First is the claim that Italy's legislation encourages looting and the illicit trade. Certainly, breaking Italian laws must constitute a criminal act, and thus the illegal movement (smuggling) of antiquities out of Italy is a criminal activity. If the laws were relaxed the trade would become legal, that much is clear, but would such a change in Italy's laws ameliorate the looting? Experience in other countries, the United States for instance, suggests not. The presumption that an increased availablity of licit antiquities would diminish looting presupposes an inelastic demand, but in reality demand can easily be stretched and the market is supply-led. If antiquities trading was decriminalized in Italy the chances are that the market would explode.

● **Given information**:
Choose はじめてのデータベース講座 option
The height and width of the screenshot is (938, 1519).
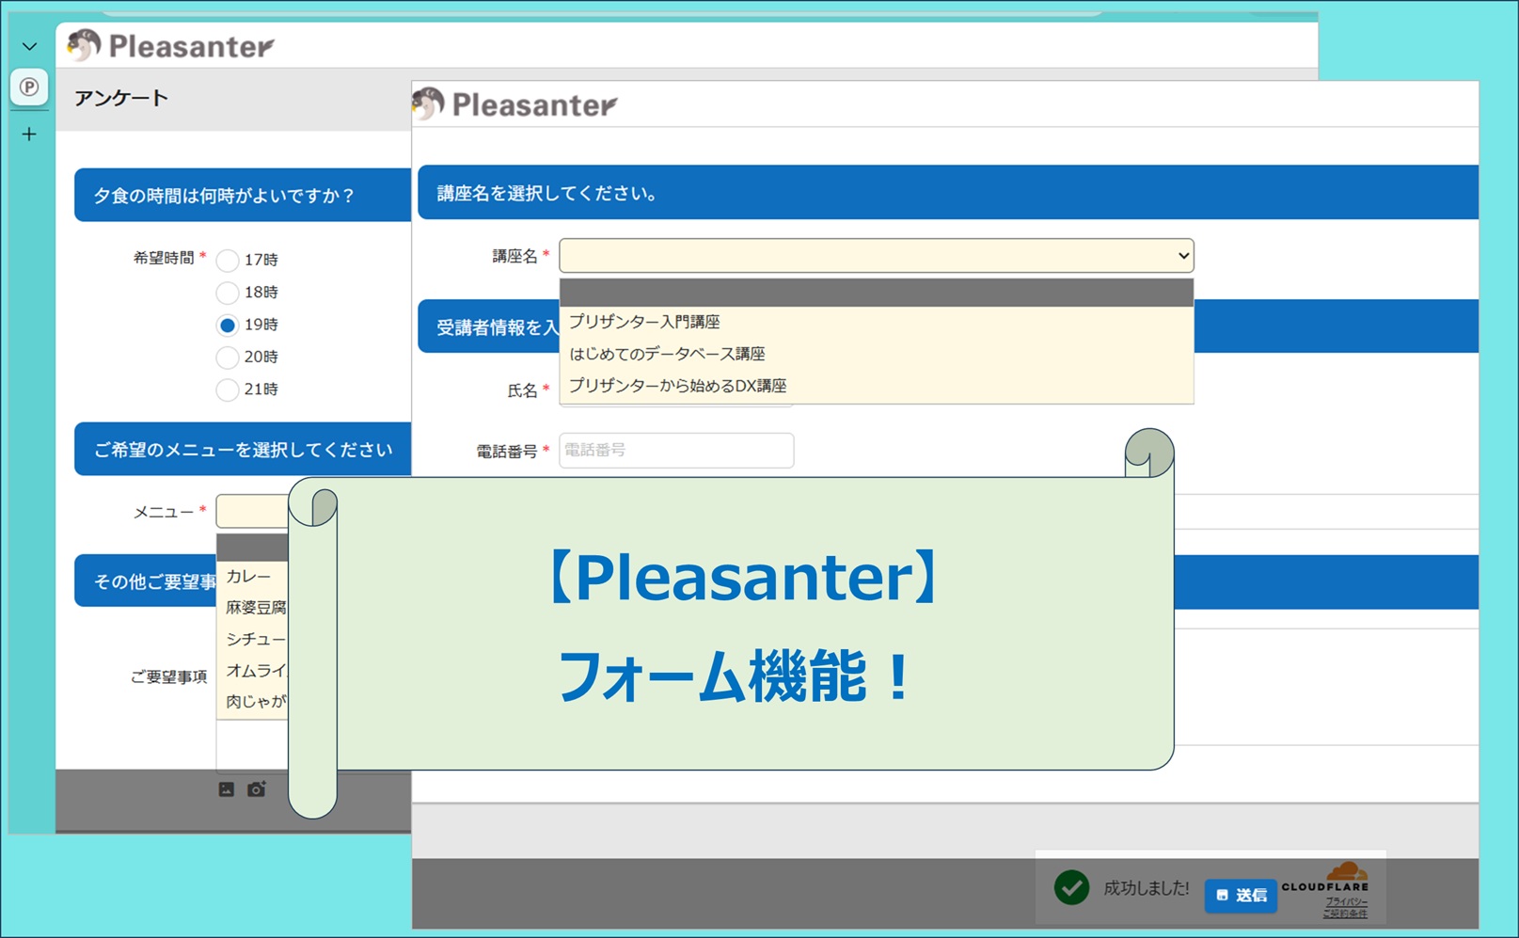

● **To do**:
a. In the passage about Italy's antiquities laws, which country's experience suggests that relaxing the laws would not reduce looting?
b. From the passage about Italy's antiquities laws, return the part that opens with the words containing "First is the" and closes with "market would explode.".
The listing has nothing to do with the text.

● **Complete answers**:
a. The United States.

b.
First is the claim that Italy's legislation encourages looting and the illicit trade. Certainly, breaking Italian laws must constitute a criminal act, and thus the illegal movement (smuggling) of antiquities out of Italy is a criminal activity. If the laws were relaxed the trade would become legal, that much is clear, but would such a change in Italy's laws ameliorate the looting? Experience in other countries, the United States for instance, suggests not. The presumption that an increased availablity of licit antiquities would diminish looting presupposes an inelastic demand, but in reality demand can easily be stretched and the market is supply-led. If antiquities trading was decriminalized in Italy the chances are that the market would explode.